(Page and screen pointing data)
■ ■ ■ ■ ■
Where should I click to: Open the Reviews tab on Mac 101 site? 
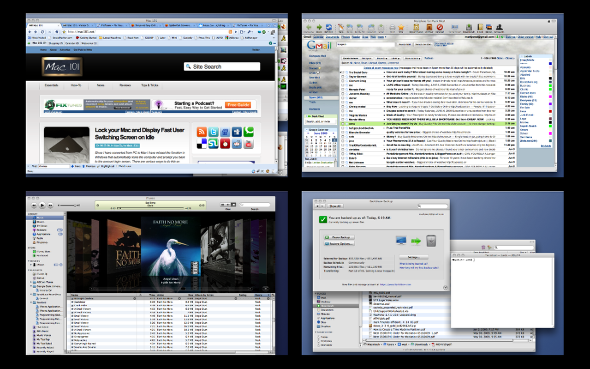(x=125, y=85)
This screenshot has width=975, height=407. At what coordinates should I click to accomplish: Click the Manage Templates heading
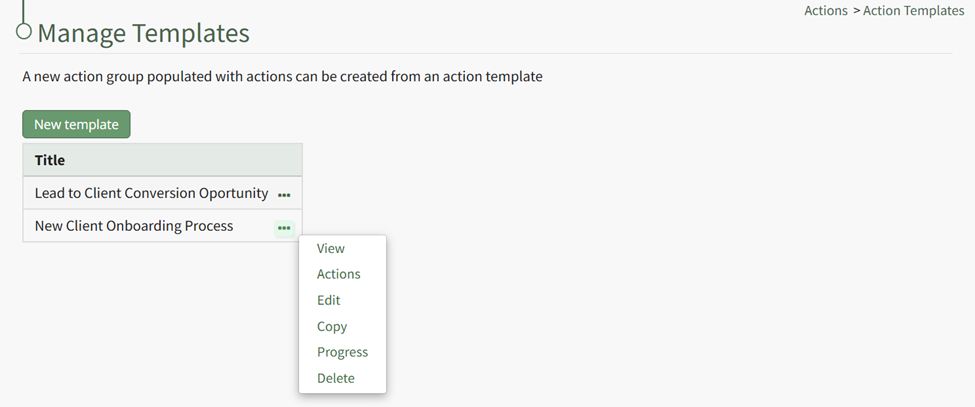(143, 33)
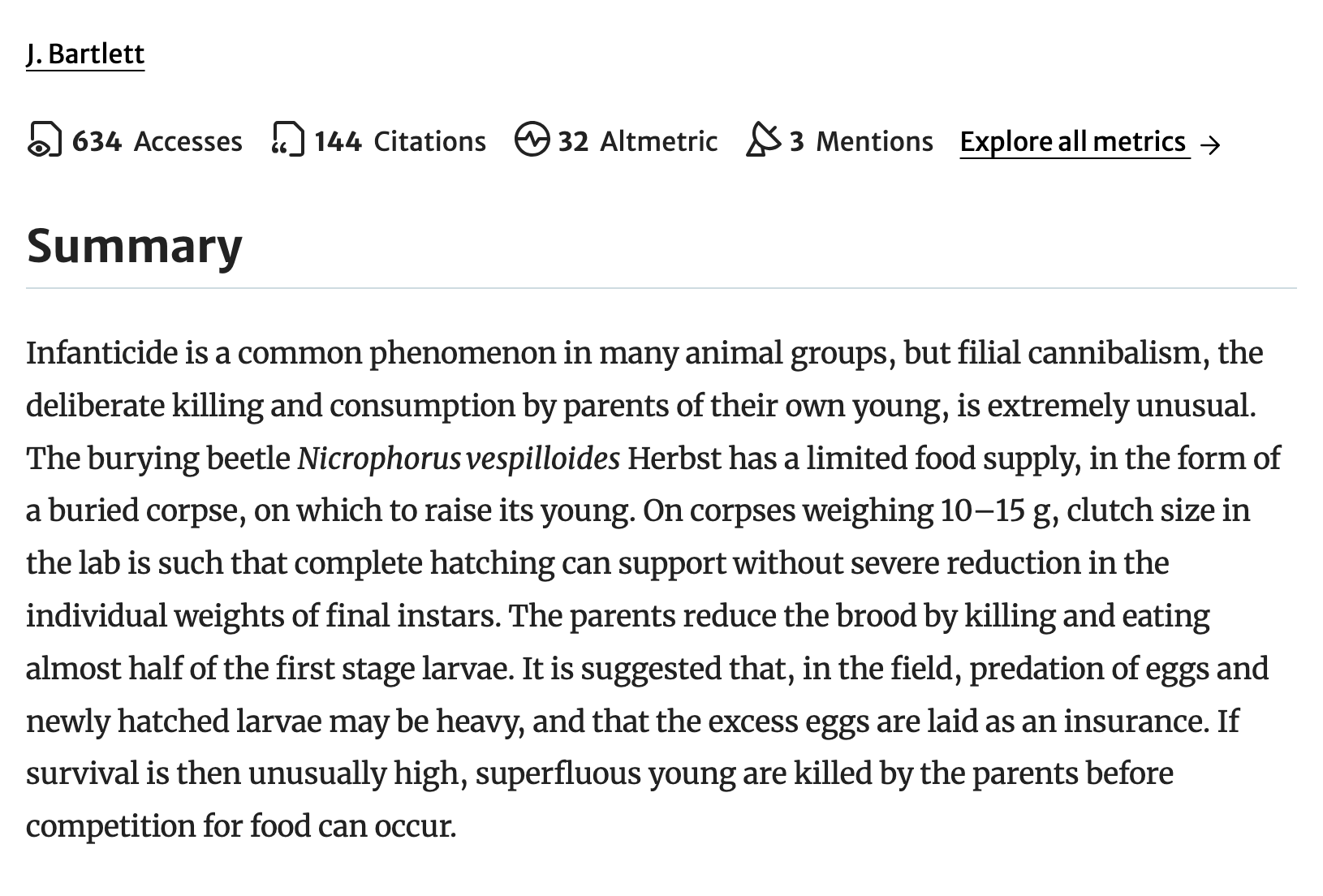Open the Explore all metrics link
Screen dimensions: 1323x896
pyautogui.click(x=1073, y=142)
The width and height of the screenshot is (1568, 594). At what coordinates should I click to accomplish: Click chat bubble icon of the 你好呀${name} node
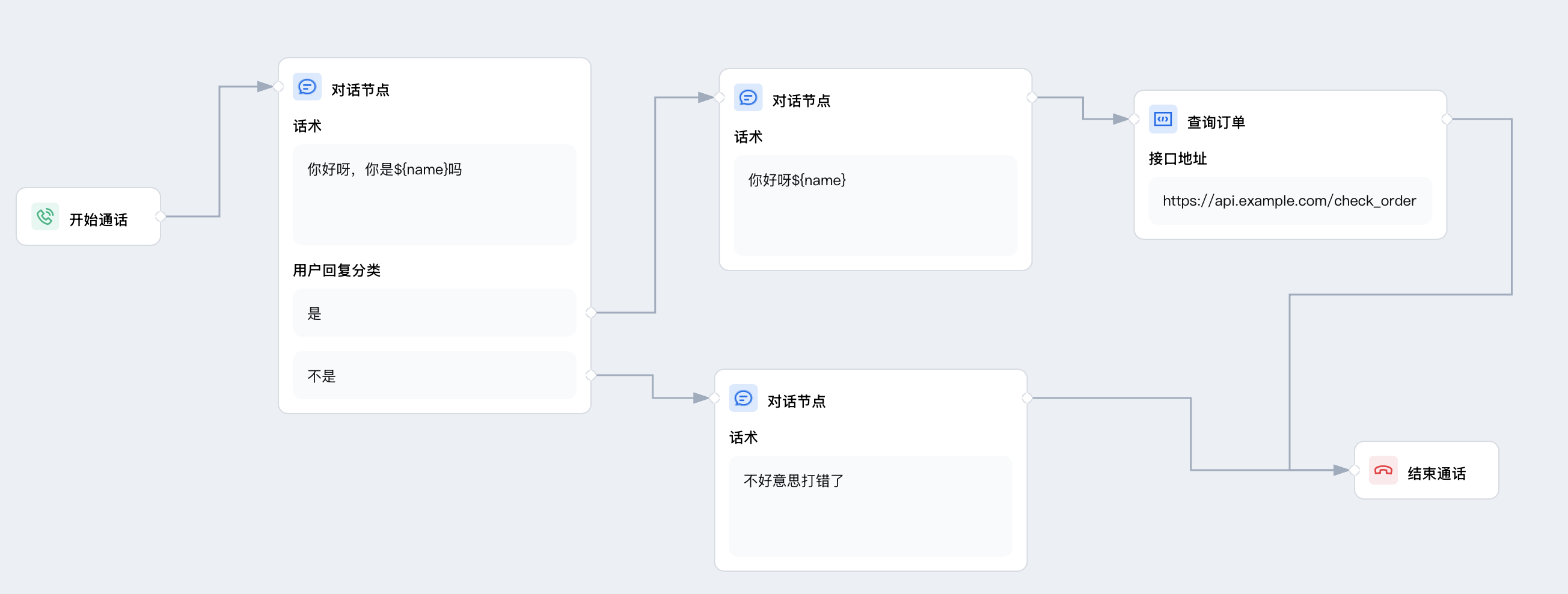click(748, 98)
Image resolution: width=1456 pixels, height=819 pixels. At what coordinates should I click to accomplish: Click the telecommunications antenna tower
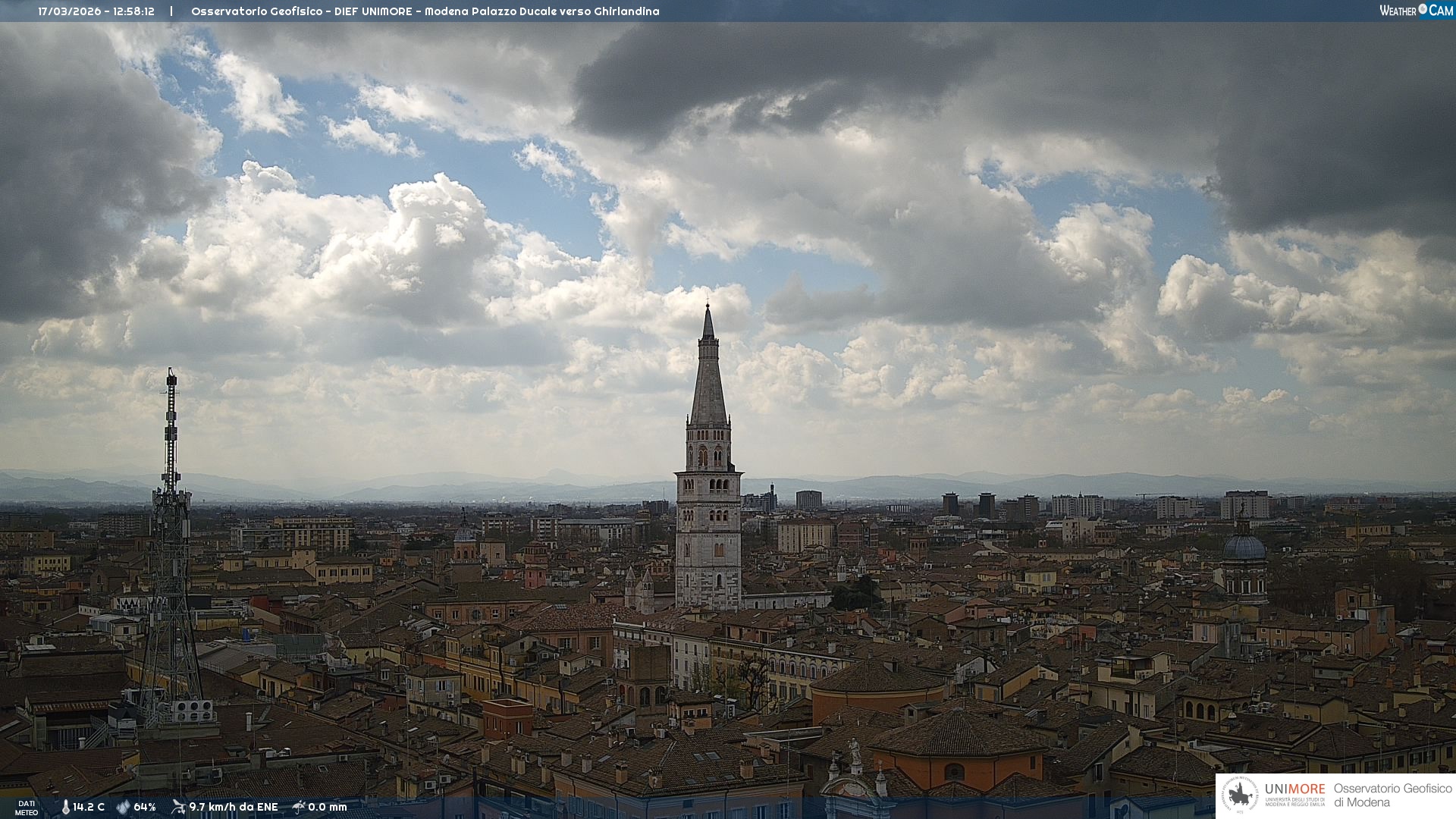tap(171, 531)
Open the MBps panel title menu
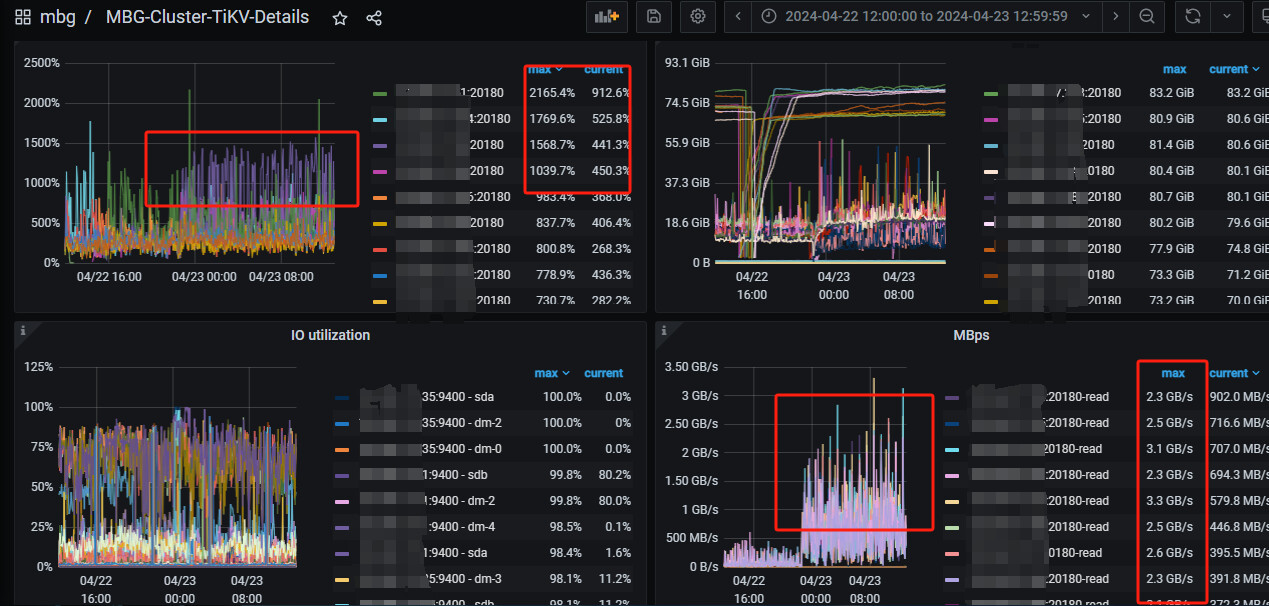 pyautogui.click(x=971, y=335)
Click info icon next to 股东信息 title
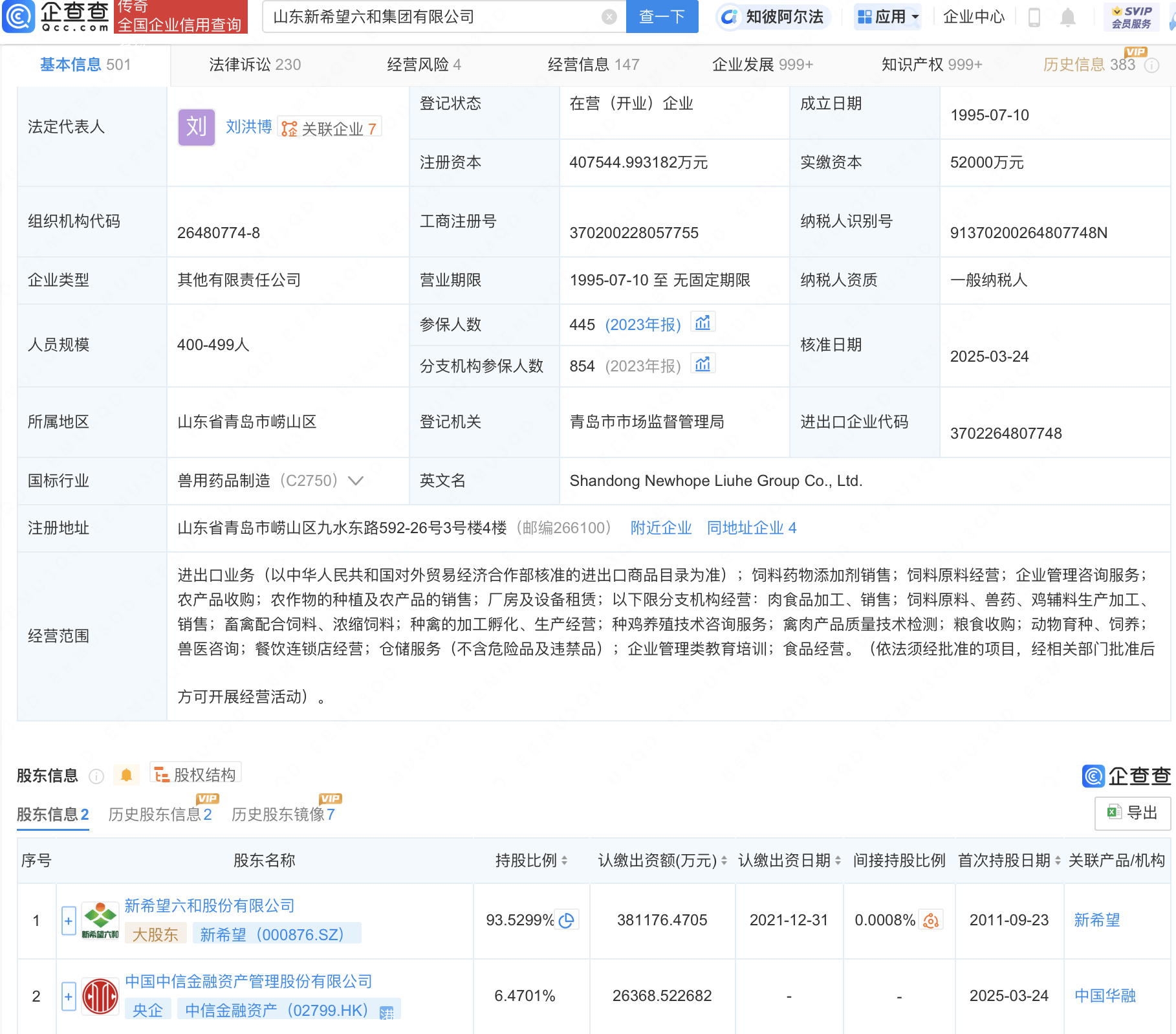Image resolution: width=1176 pixels, height=1034 pixels. click(96, 776)
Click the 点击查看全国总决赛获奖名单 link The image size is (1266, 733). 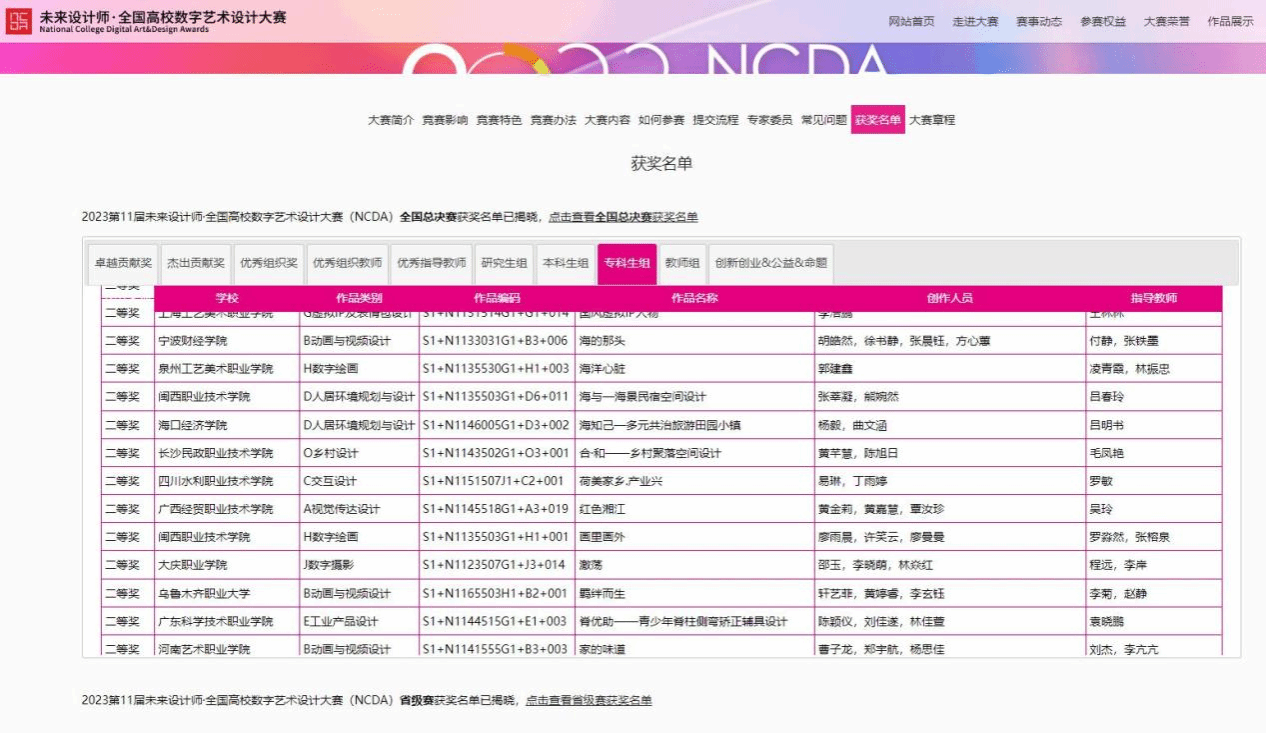623,217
■ ■ ■ ■ ■
#### WORK TO BE COMPLETED:
Can you rewrite everything from the start of the entries down to the line containing "(x=125, y=85)", swapping "Reviews" for "Ratings" and keeping all else the same? Leave the pictures out of your answer.

#### WRITTEN SOLUTION:
Where should I click to: Open the Ratings tab on Mac 101 site? 
(x=125, y=85)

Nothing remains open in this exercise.